(Source data)
━━━━━━

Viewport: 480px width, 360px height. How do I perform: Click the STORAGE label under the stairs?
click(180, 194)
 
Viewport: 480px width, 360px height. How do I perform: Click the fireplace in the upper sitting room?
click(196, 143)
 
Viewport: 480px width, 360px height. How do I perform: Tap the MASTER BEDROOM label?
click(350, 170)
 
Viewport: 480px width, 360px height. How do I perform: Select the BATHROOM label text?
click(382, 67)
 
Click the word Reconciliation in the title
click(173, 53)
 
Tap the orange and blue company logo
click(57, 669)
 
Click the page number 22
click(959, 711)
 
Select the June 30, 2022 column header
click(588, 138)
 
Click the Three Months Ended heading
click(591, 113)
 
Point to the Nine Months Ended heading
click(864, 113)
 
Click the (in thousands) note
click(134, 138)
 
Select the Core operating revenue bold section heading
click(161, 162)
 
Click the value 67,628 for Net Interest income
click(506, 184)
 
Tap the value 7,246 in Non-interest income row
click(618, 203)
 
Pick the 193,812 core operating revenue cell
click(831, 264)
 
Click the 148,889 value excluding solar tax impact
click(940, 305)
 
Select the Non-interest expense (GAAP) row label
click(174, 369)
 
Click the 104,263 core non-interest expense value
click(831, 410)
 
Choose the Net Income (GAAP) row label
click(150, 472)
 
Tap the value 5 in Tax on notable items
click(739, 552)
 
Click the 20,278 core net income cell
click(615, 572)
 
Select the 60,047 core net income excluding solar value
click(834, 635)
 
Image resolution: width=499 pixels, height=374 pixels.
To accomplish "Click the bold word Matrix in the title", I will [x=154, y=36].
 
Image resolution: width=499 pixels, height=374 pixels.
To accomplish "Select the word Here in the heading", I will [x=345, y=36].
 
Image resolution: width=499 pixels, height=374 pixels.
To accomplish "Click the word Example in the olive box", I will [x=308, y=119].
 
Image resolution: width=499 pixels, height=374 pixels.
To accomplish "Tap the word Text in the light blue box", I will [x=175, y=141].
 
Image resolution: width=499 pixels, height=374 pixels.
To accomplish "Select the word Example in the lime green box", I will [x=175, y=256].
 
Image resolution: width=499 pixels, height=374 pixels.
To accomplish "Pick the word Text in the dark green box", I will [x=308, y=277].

━━━━━━

* _Work to do_
Write out all of the material above word for word, leaving nothing out.

* _Finished exercise_
Viewport: 480px width, 360px height. How do I perform: Click the STORAGE label under the stairs?
click(180, 194)
 
Viewport: 480px width, 360px height. How do I perform: Click the fireplace in the upper sitting room?
click(196, 143)
 
Viewport: 480px width, 360px height. How do I perform: Tap the MASTER BEDROOM label?
click(350, 170)
 
Viewport: 480px width, 360px height. How do I perform: Select the BATHROOM label text?
click(382, 67)
 
Click the word Reconciliation in the title
click(173, 53)
 
Tap the orange and blue company logo
click(57, 669)
 
Click the page number 22
click(959, 711)
 
Select the June 30, 2022 column header
click(588, 138)
 
Click the Three Months Ended heading
click(591, 113)
 
Point to the Nine Months Ended heading
click(864, 113)
 
Click the (in thousands) note
click(134, 138)
 
Select the Core operating revenue bold section heading
click(161, 162)
 
Click the value 67,628 for Net Interest income
click(506, 184)
 
Tap the value 7,246 in Non-interest income row
click(618, 203)
 
Pick the 193,812 core operating revenue cell
click(831, 264)
 
Click the 148,889 value excluding solar tax impact
click(940, 305)
 
Select the Non-interest expense (GAAP) row label
click(174, 369)
 
Click the 104,263 core non-interest expense value
click(831, 410)
 
Choose the Net Income (GAAP) row label
click(150, 472)
 
Tap the value 5 in Tax on notable items
click(739, 552)
 
Click the 20,278 core net income cell
click(615, 572)
 
Select the 60,047 core net income excluding solar value
click(834, 635)
 
Image resolution: width=499 pixels, height=374 pixels.
To accomplish "Click the bold word Matrix in the title", I will [x=154, y=36].
 
Image resolution: width=499 pixels, height=374 pixels.
To accomplish "Select the word Here in the heading", I will [x=345, y=36].
 
Image resolution: width=499 pixels, height=374 pixels.
To accomplish "Click the word Example in the olive box", I will [x=308, y=119].
 
Image resolution: width=499 pixels, height=374 pixels.
To accomplish "Tap the word Text in the light blue box", I will [x=175, y=141].
 
Image resolution: width=499 pixels, height=374 pixels.
To accomplish "Select the word Example in the lime green box", I will [x=175, y=256].
 
Image resolution: width=499 pixels, height=374 pixels.
To accomplish "Pick the word Text in the dark green box", I will [x=308, y=277].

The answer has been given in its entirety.